[INFORMATION Boundary: Start]

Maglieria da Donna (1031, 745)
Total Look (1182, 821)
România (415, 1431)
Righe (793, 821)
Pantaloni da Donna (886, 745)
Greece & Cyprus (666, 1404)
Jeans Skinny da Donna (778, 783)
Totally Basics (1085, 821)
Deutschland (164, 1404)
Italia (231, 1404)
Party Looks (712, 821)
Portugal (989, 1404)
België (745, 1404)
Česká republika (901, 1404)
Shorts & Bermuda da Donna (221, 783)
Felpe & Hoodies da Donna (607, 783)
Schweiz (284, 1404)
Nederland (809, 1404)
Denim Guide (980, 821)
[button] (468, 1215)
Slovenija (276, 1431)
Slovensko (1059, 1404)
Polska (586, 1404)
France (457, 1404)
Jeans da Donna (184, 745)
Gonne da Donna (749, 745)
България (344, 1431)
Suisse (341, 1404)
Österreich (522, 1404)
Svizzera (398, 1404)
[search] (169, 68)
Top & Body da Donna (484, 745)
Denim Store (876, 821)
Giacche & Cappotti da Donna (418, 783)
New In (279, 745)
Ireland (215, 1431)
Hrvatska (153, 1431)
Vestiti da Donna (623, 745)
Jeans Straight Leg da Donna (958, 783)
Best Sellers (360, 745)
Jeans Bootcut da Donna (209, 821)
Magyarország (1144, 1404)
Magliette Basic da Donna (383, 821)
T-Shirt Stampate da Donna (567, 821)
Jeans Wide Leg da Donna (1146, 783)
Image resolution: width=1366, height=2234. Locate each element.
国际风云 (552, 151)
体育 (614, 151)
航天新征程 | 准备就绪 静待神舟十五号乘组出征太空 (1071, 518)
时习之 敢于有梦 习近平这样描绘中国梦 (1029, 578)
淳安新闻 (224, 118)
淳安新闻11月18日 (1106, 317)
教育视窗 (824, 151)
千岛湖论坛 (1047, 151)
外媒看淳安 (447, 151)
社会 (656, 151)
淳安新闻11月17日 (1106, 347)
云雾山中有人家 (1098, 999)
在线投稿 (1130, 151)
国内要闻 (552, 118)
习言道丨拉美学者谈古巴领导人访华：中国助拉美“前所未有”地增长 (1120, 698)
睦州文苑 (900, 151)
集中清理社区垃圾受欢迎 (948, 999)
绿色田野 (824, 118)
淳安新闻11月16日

[INFORMATION Boundary: End]

_EXERCISE REQUIREMENTS_:
All that is needed is the number of lines in the listing holding the word "Jeans".

_RESULT OF THIS EXERCISE_:
5